Gephardt Reminds America Why Not To Support Him

Last Sunday, September 28, Democrat presidential wannabe Rep. Dick Gephardt (Mo.) appeared on NBC’s “Meet the Press with Tim Russert” and further made the case for conservatives why he should not be elected.

#1 — Selective Law Enforcement

    RUSSERT: The Washington Post reports today that a senior administration official said that White House officials called six reporters to identify the wife of Ambassador Joe Wilson, who is doing a report for the CIA on this matter, that she was an undercover agent and therefore was outed, which breaks the law. What should the president do?

    GEPHARDT:If the law was broken, if something was done that was improper and wrong legally, you know, the law ought to be enforced and people ought to be punished for doing this.

Though he has apparently come around since the Clinton-days on the idea that the law ought to be enforced and law-breakers punished, most Americans would probably want a President who subscribes to the rule of law at all times.

#2 — More Domestic Spending, No Matter What

    RUSSERT: The Congress will have an opportunity to vote for $87 billion more for the operation in Iraq. Will you vote for that?

    GEPHARDT: . . . On the $20 billion or so of this $87 billion that is for the reconstruction of Iraq, there are a lot of tough questions that the Congress needs to ask and will ask, both Republicans and Democrats.

    . . . I want some moneys for America, if we’re going to be using money for the further work in Iraq. All of our states pretty much are bankrupt. They need help. They’re cutting health care, they’re cutting veterans, they’re cutting all kinds of important programs. . . .

Gephardt will use any excuse and vessel he can find to increase domestic spending – even if he has to hold the supplemental bill hostage to do it. Watch the pork roll as the $87 billion request is in Congress.

#3 — Leave U.S. National Security to the UN?

    GEPHARDT: I told [President Bush] a year and a half ago that if he wanted to deal with Iraq or Afghanistan or any of these situations that he had to get us help. I encouraged him in February or March of last year to go to the U.N., to start the inspections so that it can bring our allies with us.

If Mr. Gephardt wants our national defense to be dictated by the actions and approval of foreign governments, how, then, does he resolve this:

    GEPHARDT: Tim, I didn’t just take the president’s word for this. I went out to the CIA three times. I talked to George Tenet personally. I talked to his top people. I talked to people that had been in the Clinton administration in their security effort. And I became convinced, from that, all of that, that [Saddam Hussein] either had weapons of mass destruction or he had components of weapons or he had the ability to quickly make a lot of them and pass them to terrorists.

    Look, after 9/11, we’re in a world, in my view, that we have to protect the American people from further acts of terrorism. That’s my highest responsibility, that’s the Congress’ highest responsibility, and the president.

So, under President Gephardt, would the United States always need to ask the UN for permission in order to protect herself?

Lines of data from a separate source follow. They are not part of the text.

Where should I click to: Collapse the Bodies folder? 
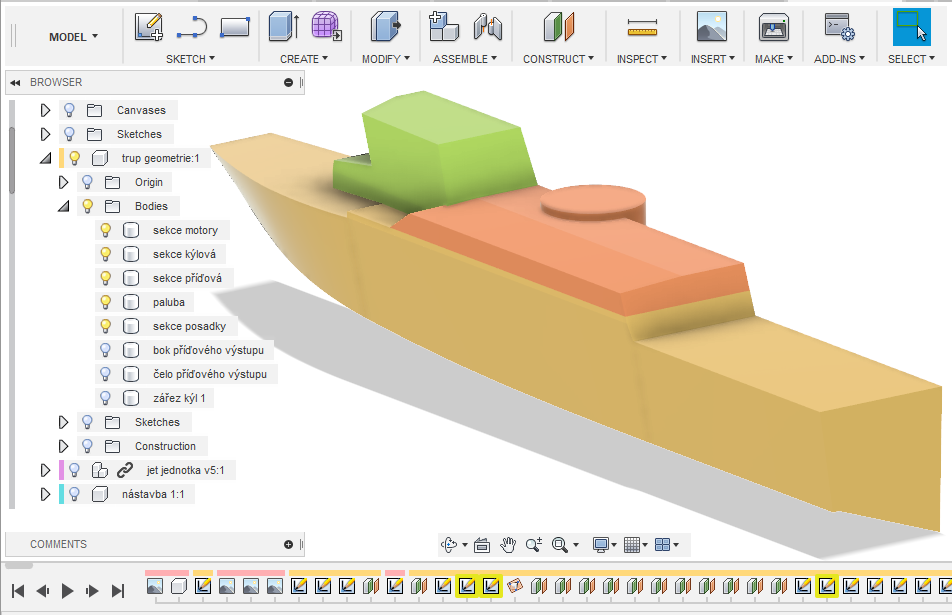click(63, 206)
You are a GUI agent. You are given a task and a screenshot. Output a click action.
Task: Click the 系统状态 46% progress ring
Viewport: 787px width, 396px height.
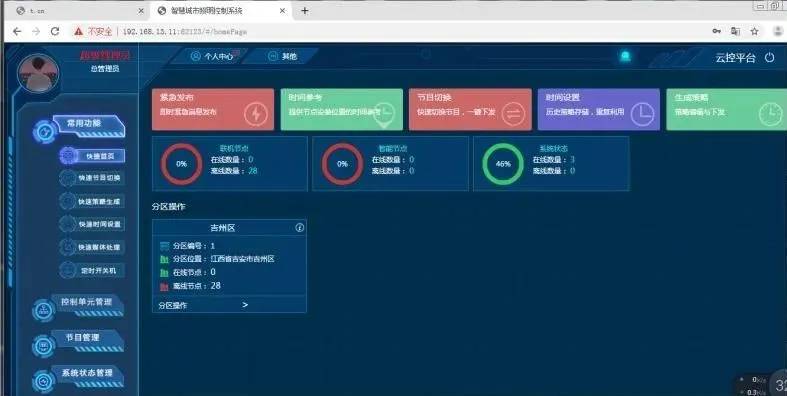pos(503,164)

#4 — Cares Not for the “High Ground”

    RUSSERT: There’s a sense from some critics . . . that you now are trying to make up for lost ground by imitating some of Howard Dean’s positions by saying the president’s a miserable failure or this: “This phony macho business is not getting us where we need to” go. Is that appropriate, to accuse the president of being a phony macho?

    GEPHARDT: Tim, I try to say what’s in my heart and what’s right, and I don’t mince my words, I don’t, you know, try to find the political high ground.

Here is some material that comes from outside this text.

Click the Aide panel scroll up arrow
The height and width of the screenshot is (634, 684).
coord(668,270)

American voters surely already can see who has not taken the political “high ground” – just pick a Democrat running for the White House. We have all heard the Congressman’s labeling of the President as a “miserable failure” and his claims that Bush has “declared war on the middle class.”

A reminder of Mr. Gephardt’s lack of public civility is not necessary, nor is a President who showcases such a lacking.

#5 — Facts Are No Deterrent To Political Rhetoric

    GEPHARDT: And in our darkest hour, the day before we took up the Gingrich budget in 1995, Howard [Dean] was the head of the National Governors’ Association. He made a speech in which he endorsed, basically, the Republican position on the $270 billion cut in Medicare, that Bill Clinton called the biggest cut in Medicare’s history. It would have decimated the program. And so later in the year, they even shut the government down over this. They were trying to do big Medicare cuts to give tax cuts to the wealthiest Americans. . . .

    [Dean] said just a week ago, or two weeks ago, that he still thinks we ought to slow down the growth of Medicare by 7 to 10 percent. That was the $270 billion cut.

The Congressman needs to get his stories straight: it was either a Medicare cut or a slow down in the rate of growth.

#6 — Equivocal Sense of Responsibility

    GEPHARDT: The buck stops on the president’s desk and the president has to stand the responsibility for the failure or the success of whatever is done.

Conservatives would point out, as most Americans probably would, that like the rule of law, Democrats, during Bill Clinton’s tenure, failed to govern by the standard of responsibility Gephardt now trumpets.